Приказивање постова са ознаком Fresh From the Oven. Прикажи све постове
Приказивање постова са ознаком Fresh From the Oven. Прикажи све постове

недеља, 1. мај 2011.

Hot Cross Buns

FFTO April challenge was dedicated to Easter. These days I could see many interesting traditional Easter recipes from all over the world and this time, thanks to FFTO and Sarah from Simply Cooked, I`m presenting Hot Cross Buns.

Although Sarah gave us freedom to change recipe as we like, I wanted to try the original version from the old recipe book Sarah found in her parents` basement. There is just one thing I really had to change-I didn`t make lemon glaze! Maybe it`s because I`m more fond of savory pastry. Anyway, recipe worth trying!

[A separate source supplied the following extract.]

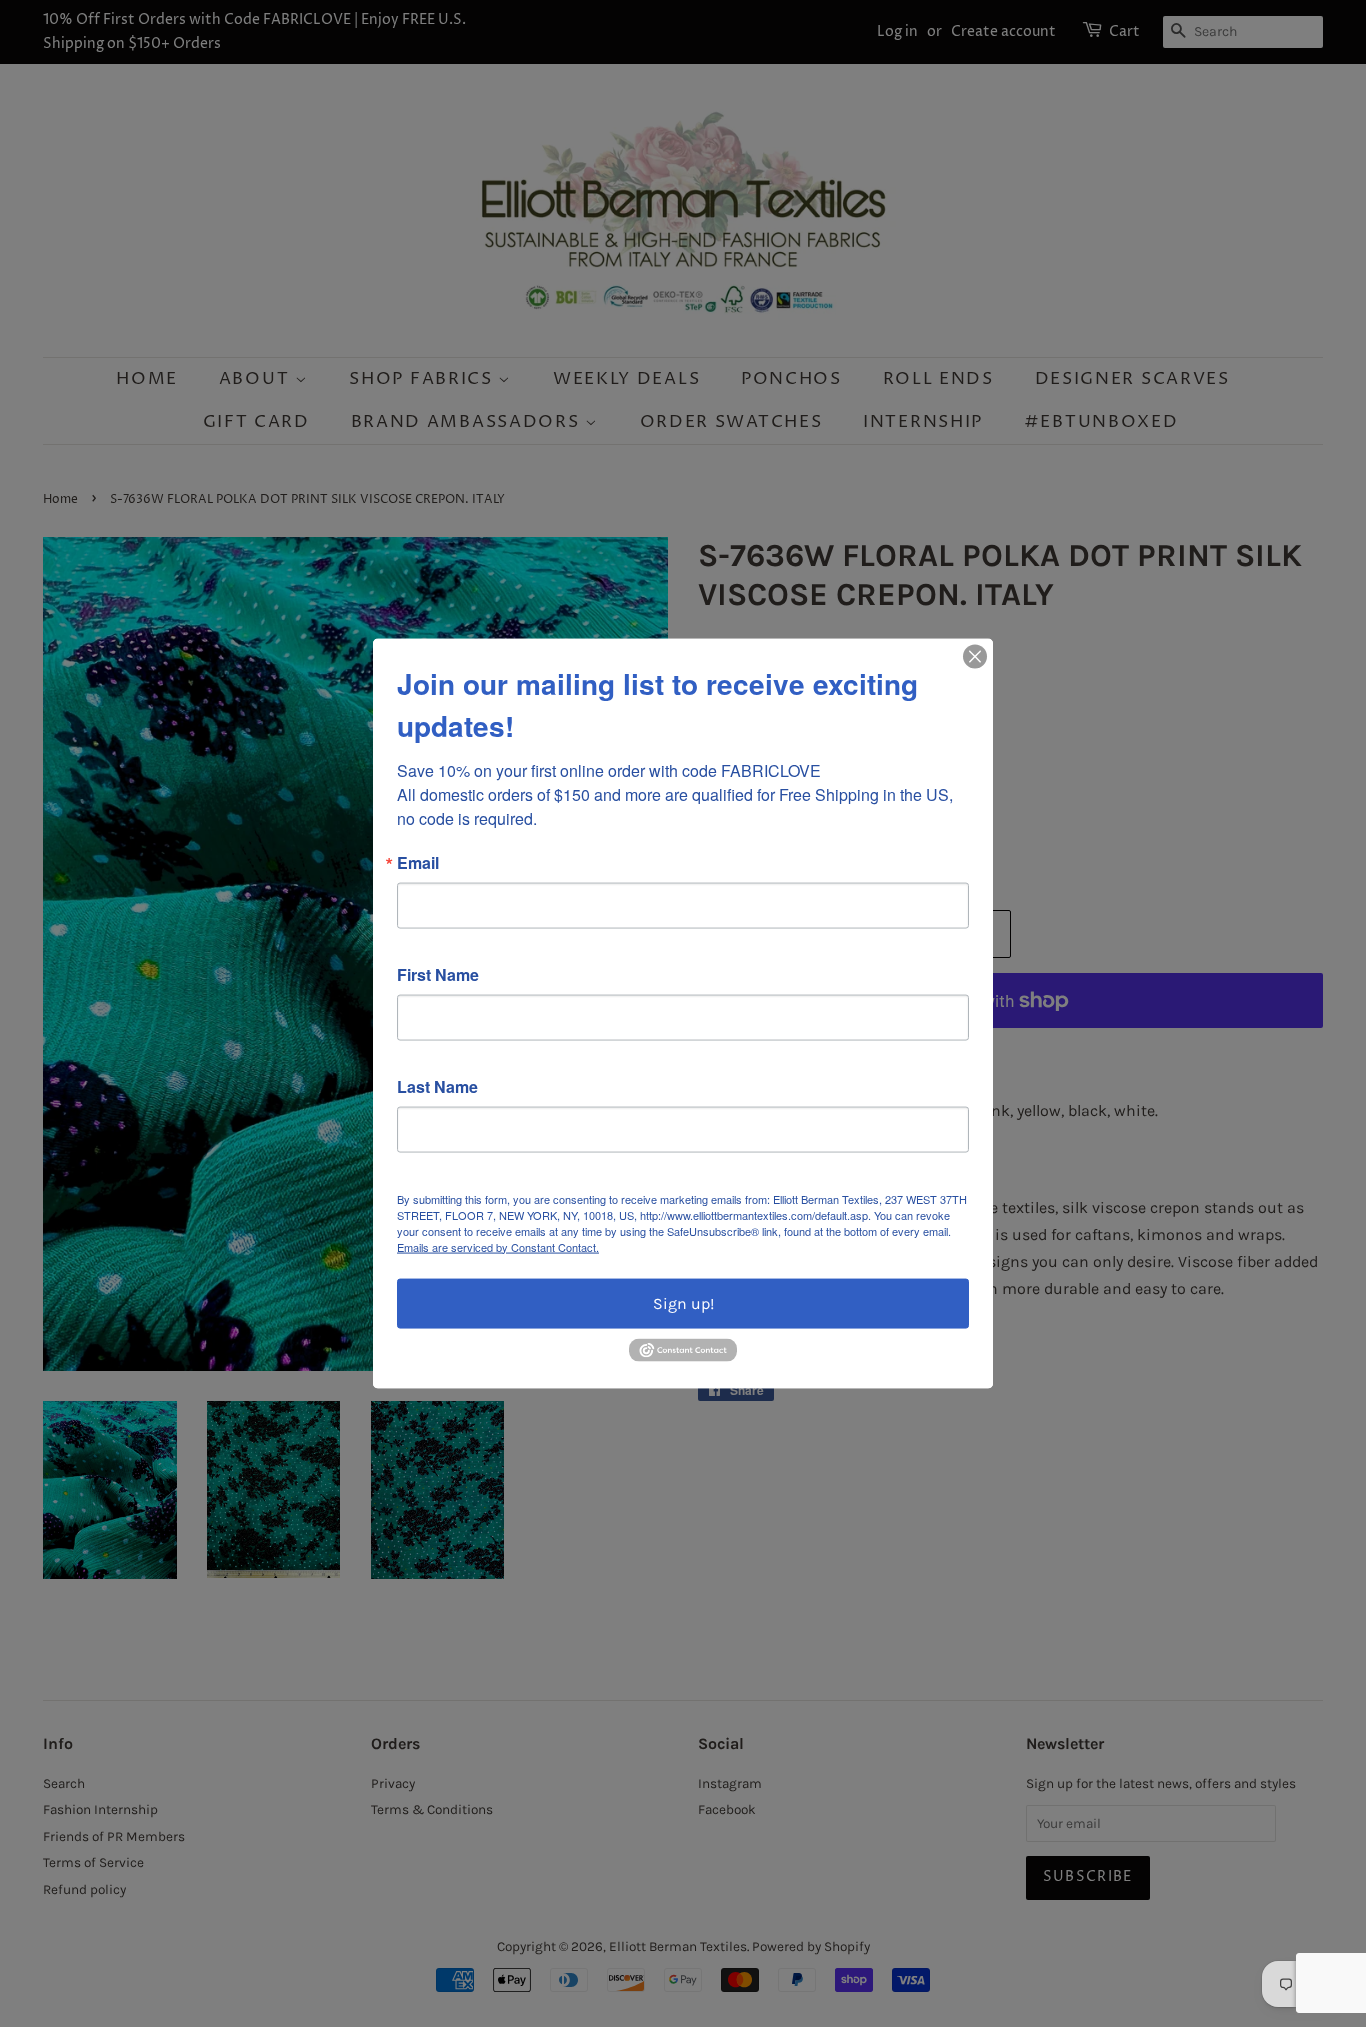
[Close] (975, 656)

Hot Cross Buns (copied from Sarah)


makes 24


3 1/2 - 4 c (440 - 500 g) flour


3/4 c (190 ml) lukewarm milk


1/2 c (125 ml) lukewarm water


1 package (2 1/2 t) active dry yeast


1 T sugar


1/4 c (65 g) sugar


1/2 t salt


1/4 c (55 g) butter, melted


1/4 t allspice


1/2 t cinnamon


1/4 t nutmeg


2 eggs


2/3 c (100 g) currants


1/4 c (40 g) diced citron



In a mixer bowl, combine 1 c (125 g) flour, milk, water, yeast, and 1 T sugar. Beat well. Set in a warm place until frothy. melt butter; cool. To the yeast sponge, add remaining sugar, salt, melted butter and spices; beat in eggs, one at a time. Add 1 c (125 g) flour and beat 5 minutes with electric mixer. Gradually add remaining flour, currants, and citron. Turn out onto floured board and knead until smooth and elastic (8 - 10 minutes). Place in a greased bowl, turning to grease top of dough. Cover with kitchen towel and set in warm place until doubled in bulk. Punch down. Turn out onto lightly floured board and knead lightly for 2 minutes. Divide dough into 24 equal parts and shape into buns. Place well apart on greased baking sheet. Cover and let rise until almost doubled in size (about 30 minutes).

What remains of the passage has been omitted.